2016-04-25 15:00:00
90’lı yılların, başı örtülü, lacivertlere boyalı, biraz mahzun, biraz yaralı, ezilen, horlanan, aşağılanan, küçümsenen, bazılarının gözleriyle koruma altına alıp; bazılarının ise gözleriyle itilip kakılan bir kalbin sesi bu…
Doğrusunu söylemek gerekirse, seçim benim değildi. İmam hatip mezunu bir babanın; asla ısrar etmeden, o naif üslubuyla durumu izahının neticesiydi, tercihim.

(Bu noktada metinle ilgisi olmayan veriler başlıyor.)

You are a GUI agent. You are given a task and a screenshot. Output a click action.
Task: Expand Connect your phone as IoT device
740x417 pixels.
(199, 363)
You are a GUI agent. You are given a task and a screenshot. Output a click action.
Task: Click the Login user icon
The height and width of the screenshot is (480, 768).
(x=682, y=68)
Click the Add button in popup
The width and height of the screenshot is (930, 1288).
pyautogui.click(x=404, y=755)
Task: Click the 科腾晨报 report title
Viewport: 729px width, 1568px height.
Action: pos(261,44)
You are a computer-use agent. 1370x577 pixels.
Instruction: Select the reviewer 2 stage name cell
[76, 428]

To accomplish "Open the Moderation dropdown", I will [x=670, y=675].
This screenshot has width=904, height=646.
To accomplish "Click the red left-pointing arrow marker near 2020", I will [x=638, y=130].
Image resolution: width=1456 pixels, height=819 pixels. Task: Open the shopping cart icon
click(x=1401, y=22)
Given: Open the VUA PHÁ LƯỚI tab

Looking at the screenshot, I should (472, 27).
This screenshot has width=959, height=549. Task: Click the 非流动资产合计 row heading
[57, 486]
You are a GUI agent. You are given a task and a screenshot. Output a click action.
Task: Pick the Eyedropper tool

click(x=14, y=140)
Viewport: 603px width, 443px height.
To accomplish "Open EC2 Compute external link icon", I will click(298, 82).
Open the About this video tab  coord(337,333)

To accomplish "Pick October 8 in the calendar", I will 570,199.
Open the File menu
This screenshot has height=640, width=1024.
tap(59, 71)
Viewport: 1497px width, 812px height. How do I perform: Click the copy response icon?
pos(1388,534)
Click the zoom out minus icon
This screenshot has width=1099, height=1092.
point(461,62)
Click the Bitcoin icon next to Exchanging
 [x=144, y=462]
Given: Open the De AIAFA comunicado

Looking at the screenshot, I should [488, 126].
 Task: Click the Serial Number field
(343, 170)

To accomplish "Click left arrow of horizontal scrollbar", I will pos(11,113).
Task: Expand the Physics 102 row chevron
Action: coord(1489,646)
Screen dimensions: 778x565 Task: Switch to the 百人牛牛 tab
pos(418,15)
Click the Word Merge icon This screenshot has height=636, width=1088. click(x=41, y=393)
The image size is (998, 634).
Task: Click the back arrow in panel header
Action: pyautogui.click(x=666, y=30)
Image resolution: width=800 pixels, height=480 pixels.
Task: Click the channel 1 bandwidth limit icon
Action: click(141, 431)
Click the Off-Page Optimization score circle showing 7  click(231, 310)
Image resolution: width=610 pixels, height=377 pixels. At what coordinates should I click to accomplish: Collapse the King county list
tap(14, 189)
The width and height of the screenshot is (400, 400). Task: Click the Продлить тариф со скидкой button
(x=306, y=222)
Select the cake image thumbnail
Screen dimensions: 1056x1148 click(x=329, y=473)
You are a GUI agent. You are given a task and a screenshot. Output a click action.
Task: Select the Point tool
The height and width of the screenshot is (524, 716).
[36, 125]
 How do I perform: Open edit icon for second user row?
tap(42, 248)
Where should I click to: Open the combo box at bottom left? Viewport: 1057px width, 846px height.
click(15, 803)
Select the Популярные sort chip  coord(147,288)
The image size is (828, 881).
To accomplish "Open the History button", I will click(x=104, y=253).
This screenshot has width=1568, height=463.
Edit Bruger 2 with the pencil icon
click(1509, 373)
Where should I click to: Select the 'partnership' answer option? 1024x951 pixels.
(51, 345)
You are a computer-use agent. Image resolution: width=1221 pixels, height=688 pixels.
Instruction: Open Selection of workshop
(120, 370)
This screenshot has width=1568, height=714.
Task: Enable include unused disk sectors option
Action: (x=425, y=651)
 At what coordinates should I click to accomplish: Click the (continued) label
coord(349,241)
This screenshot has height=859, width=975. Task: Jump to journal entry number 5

O dönemler, bahçeleri güllerle süslü, bereketli imam hatip yılları; öyle ki okula sınavla kayıt olunabiliyordu. Alfabenin hemen her harfinden nasipli sınıflar, okulun her bir yanı dolu. Evine hayli uzak Tuzla İmam Hatip, annesinin elinden tutup, okul kıyafetine burun kıvıran; sürekli eşarbını düzeltmeye çalışan, halinden memnuniyetsiz minik bir kız… Yol boyu kararını sorgulayan ve pişmanlıkla karışık hisler. Taa ki okul civarı ve bahçesinde, gördüğü kalabalığa kadar. İnsan tanımasa da, aynı kıyafeti giyinen yaşıtlarını görünce yüzü gülüyor.
Beni en çok kıymetli okul müdürümüz Zeki Şeker’in;”Çiçekler en çok uyumlu olduğu yerde ve toprakta açar, sizler bu okulun kıymetli çiçeklerisiniz, yerinizin ve toprağınızın değerini bilin” sözleri etkiledi. Kendimi okuluma ait hissetmenin mutluluğuyla; o vakte kadar, her hissi yalnızca göz temasıyla konuştum anneme mutluluğumu dile getirmeye başlamıştım bile.
Coşkuyla, mutlulukla ve gururla; İstiklal Marşını okuyup sınıflarımıza geçtik. Kalbim dilinden döküyordu adeta enerjisini. Okul derslerimiz nasıl da sevimli gelmişti bana; Kuranı Kerim, Arapça, İngilizce, Tefsir, Hadis, Fıkıh, Kelam, Siyer-i Nebi… Ve bunların haricinde, diğer okullarda görülen ortak dersler. O an kendimi bambaşka bir dünyanın, şanslı bir bireyi olduğunu hissettim. Farklı dersler, kendimi ayrıcalıklı hissettirdi bana.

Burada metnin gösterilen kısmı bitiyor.